I have always marveled at the beautiful simplicity of the pitot/static instruments. Such straightforward concepts, and incredibly reliable. So reliable that we can take their accuracy for granted. Unreliable airspeed and altitude can be extremely difficult to combat and have even been root causes for major aircraft accidents. Being able to detect and diagnose errant indications is critical. I recommend practicing simulated instrument flight with different pitot/static failures and finding out what resources are available in your aircraft. Prepping for these scenarios potentially can be lifesaving. 

Cold Weather-Restricted Airports

We have already discussed how cold weather can cause air density-related altimetry errors. This is particularly hazardous because the aircraft will be lower than the indicated altitude, potentially reducing safety margins. If you have flown in a cold-temperature environment, you may have seen the snowflake above in Figure 1 reproduced much smaller in the notes section of an approach plate. If you reference the legend for terminal procedures, you will see the chart in Figure 2. 

Additional information is required. The FAA publishes an updated list of cold weather-restricted airports, which would be a great thing to keep a copy of. It shows the temperature threshold for the required correction, and to which phase(s) of the approach the correction needs to be applied (Figure 3). Consider shooting an approach to the Mifflin County Airport in Reedsville, Pennsylvania (KRVL). The MDA is 2200 feet msl, and there is a stepdown fix at 2500 msl.

I have always been one to just round up rather than attempt to extrapolate. If you round up to 3000 feet and -20 degrees on the chart found in the TERPs legend (Figure 2), the correction will result in adding 420 feet to the MDA and any step-downs. This is a substantial correction, and highlights how cold temperatures can drastically affect altimetry. 

AIR DATA COMPUTERS

Air data computers (ADCs) provide pitot/static information to electronic flight displays, commonly referred to as glass cockpits. An ADC uses the same input as traditional pitot-static systems, but processes it differently. The ADC receives pitot/static data, and computes the difference between total pressure and static pressure to present air data on your flight display.
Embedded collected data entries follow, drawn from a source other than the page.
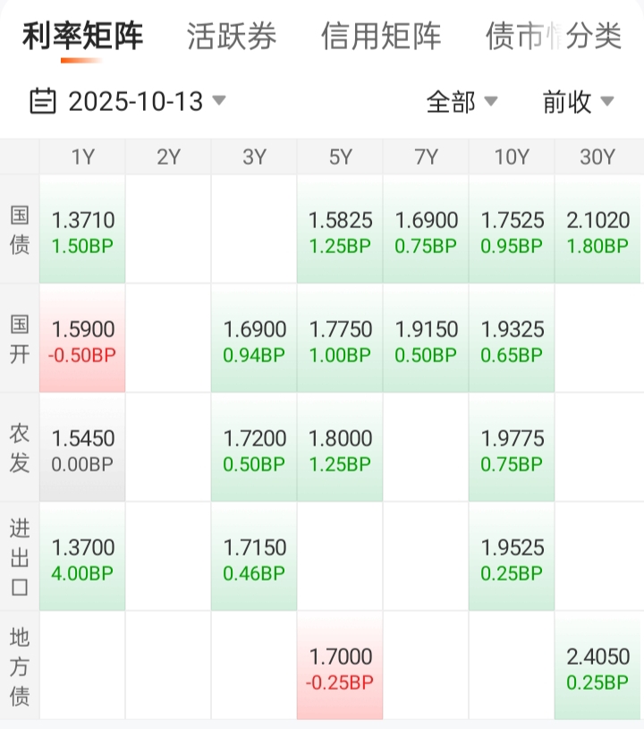Click the 10Y column header

(x=512, y=157)
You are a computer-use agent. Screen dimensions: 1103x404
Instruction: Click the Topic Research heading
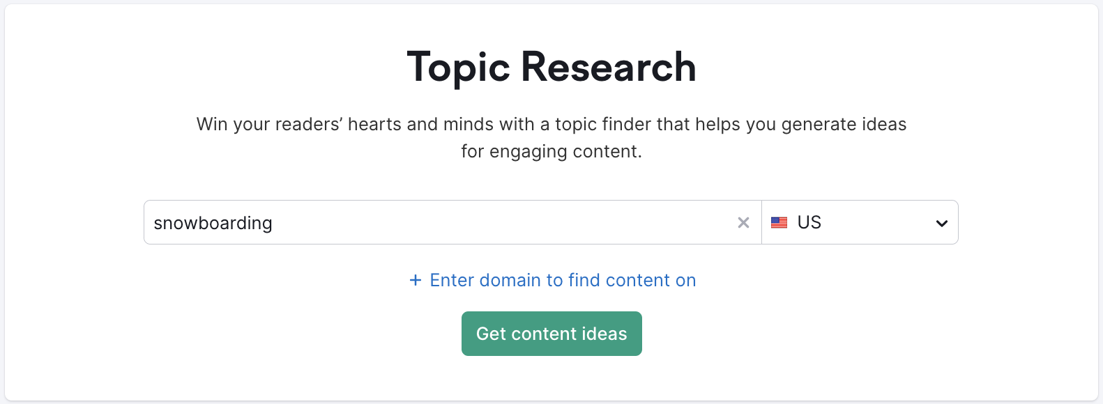point(552,66)
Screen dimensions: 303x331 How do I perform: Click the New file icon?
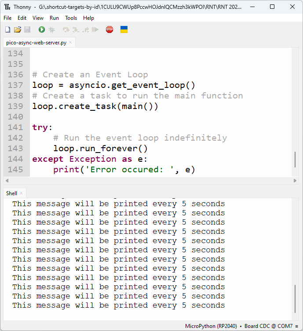[7, 29]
Additionally, the ADC may provide data to other equipment. These systems offer a number of benefits to pilots, such as trend vectors on airspeed and altitude tapes. These allow pilots to see where the aircraft state is headed and make small changes to keep the aircraft in the desired path. 
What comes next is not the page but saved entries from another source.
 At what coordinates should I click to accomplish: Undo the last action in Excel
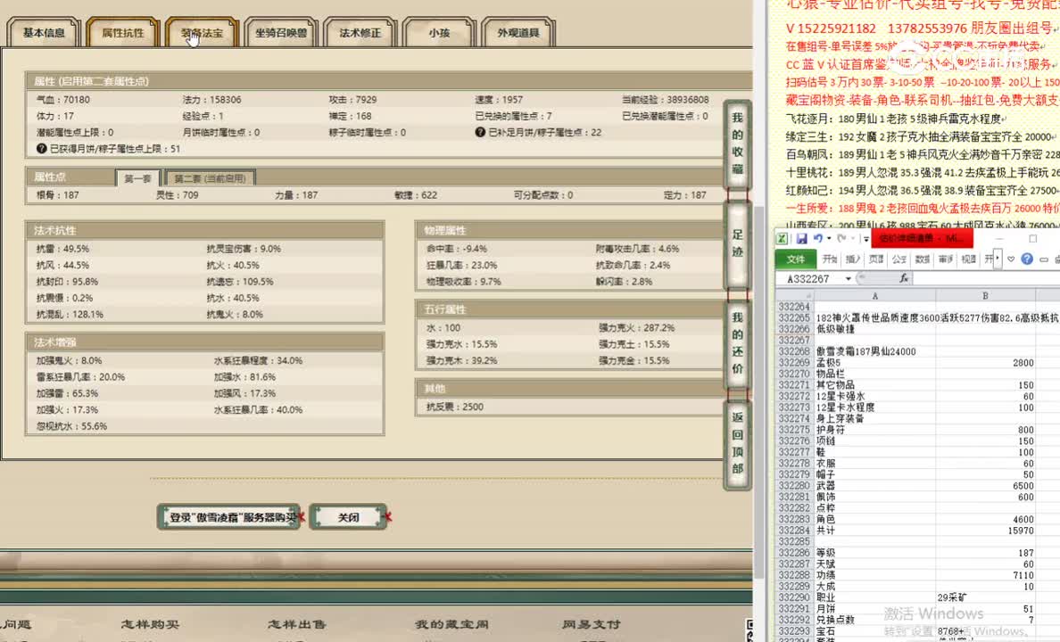[x=817, y=239]
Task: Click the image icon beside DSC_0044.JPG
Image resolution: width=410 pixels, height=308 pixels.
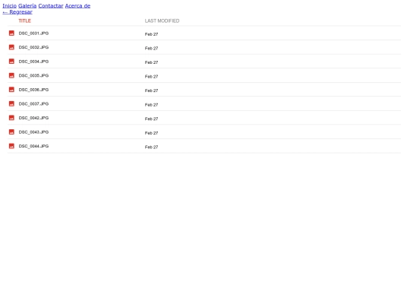Action: tap(11, 146)
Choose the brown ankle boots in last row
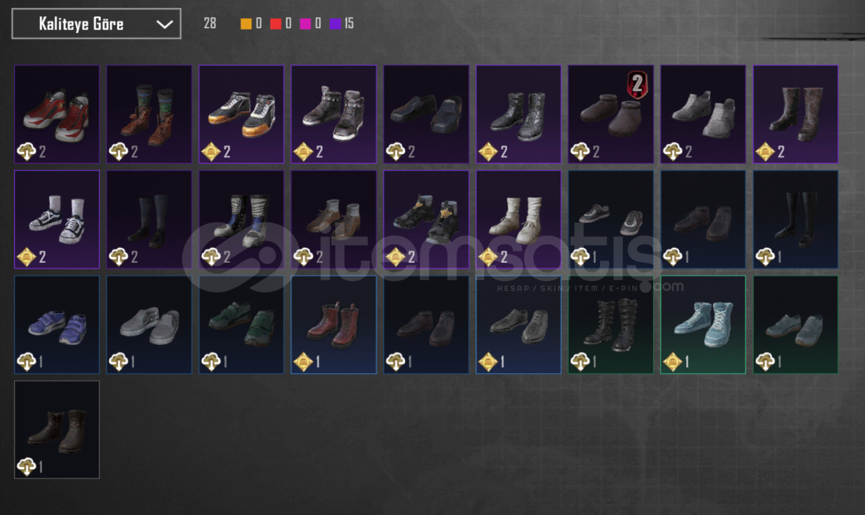This screenshot has width=865, height=515. point(57,430)
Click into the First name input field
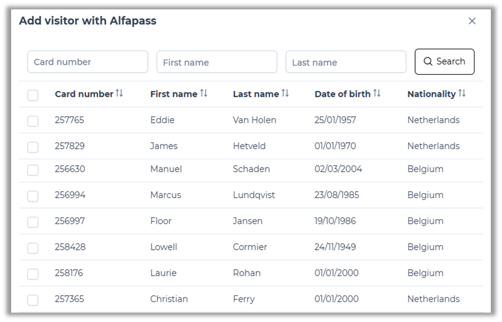 pos(217,62)
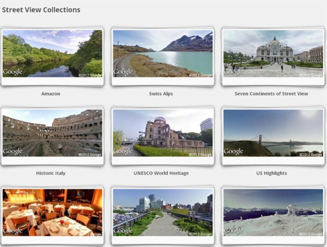Click Google logo on the restaurant photo
The image size is (327, 247).
[13, 231]
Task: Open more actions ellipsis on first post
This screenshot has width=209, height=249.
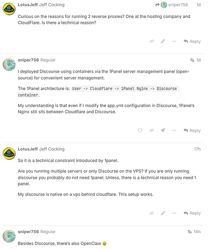Action: click(174, 41)
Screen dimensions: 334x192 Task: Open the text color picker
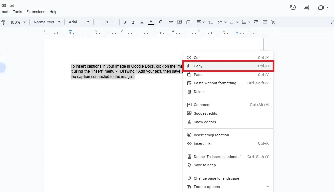(151, 22)
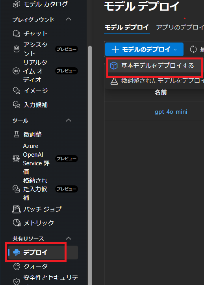Viewport: 204px width, 285px height.
Task: Collapse the ツール section chevron
Action: click(69, 120)
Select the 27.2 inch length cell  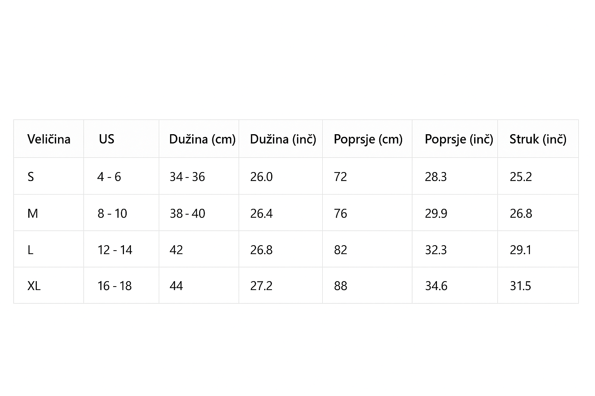tap(261, 286)
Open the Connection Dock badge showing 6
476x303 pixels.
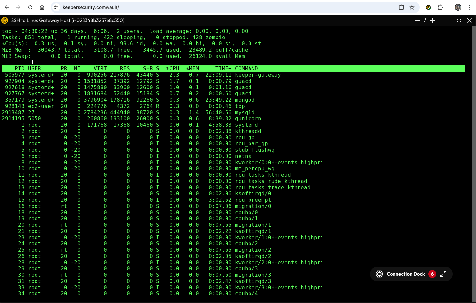click(432, 274)
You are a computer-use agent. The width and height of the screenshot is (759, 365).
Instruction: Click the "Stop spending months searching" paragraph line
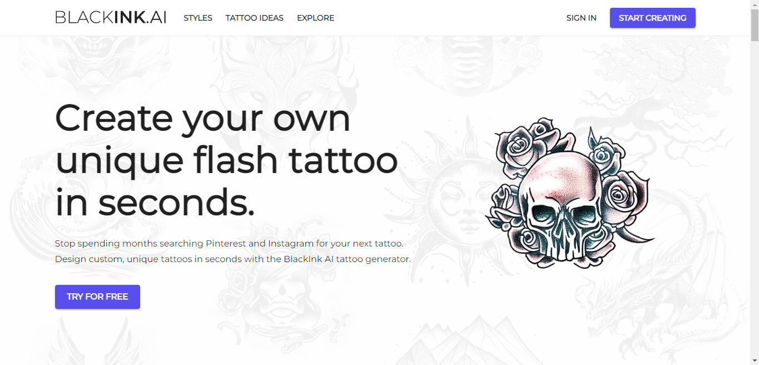[x=229, y=244]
An ADC can still fail, and it is important to know how to rectify the failures, or how your scan will be adjusted if the it does fail. Some larger aircraft contain two ADCs, so that if a single unit fails, there is a backup unit. If this is the case in your aircraft, note what happens to your automation if you swap them. I have seen this disconnect the autopilot, swap the vertical and lateral sub modes to pitch and roll, or have no effect on the autopilot whatsoever. Other airplanes contain backup instrumentation. If this the case, it is worth attempting to be proficient at the required adjusted scan. This is probably a challenge, but some flight schools have things like templates to block only the failed instrumentation on your PFD. Where there is a will, there is a way!

 

Ryan Motte is a Massachusetts-based Part 135 pilot, flight instructor and check airman. He moonlights as Director of Safety when he isn’t flying.